African American Poetry & the Idea of Citizenship

Malin Pereira, English, UNC Charlotte

We are all citizens, literally of nation(s) and metaphorically of people(s). The tradition of African American poetry is no different. Poetry, a vehicle for expressing identities and affiliations, has long given voice to blacks’ sometimes vexed and sometimes fervent relationship with the idea of citizenship.

Whether addressing the right to have full citizenship in the US, a desire for African diasporic or black nationalist citizenship, or belief in a citizenship of the world, black American poets beginning with Phillis Wheatley have addressed the claims, aspirations, frustrations, and ambivalences of the African American experience with citizenship(s) across the past 350 years.

This seminar will draw upon selected writings in the black intellectual tradition on black citizenship(s) by writers such as Frederick Douglass, David Walker, Zora Neale Hurston, Ralph Ellison, Larry Neal and Toni Morrison, which could be read over the summer.

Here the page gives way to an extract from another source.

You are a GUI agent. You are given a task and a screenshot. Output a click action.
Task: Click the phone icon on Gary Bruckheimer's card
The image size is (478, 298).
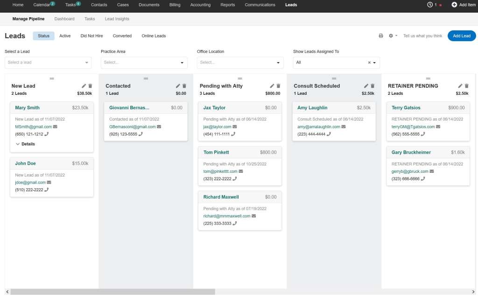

In the fall, we will delve into the poems of selected African American poets across the tradition such as  Phillis Wheatley, Paul Laurence Dunbar, Langston Hughes, Gwendolyn Brooks, Robert Hayden, Amiri Baraka, Wanda Coleman, Rita Dove, Claudia Rankine, Cyrus Cassells and Thylias Moss. We will work collaboratively in our seminar meetings to enjoy the poems, achieve a critical understanding of black citizenship(s), and interpret the poetry through those lenses.

Teachers in this seminar can expect to increase their knowledge about and comfort level with poetry, to understand themselves and their students as citizens, to develop a deeper understanding of black culture and experiences across history, and to become fluent in multiple ideas about citizenship(s).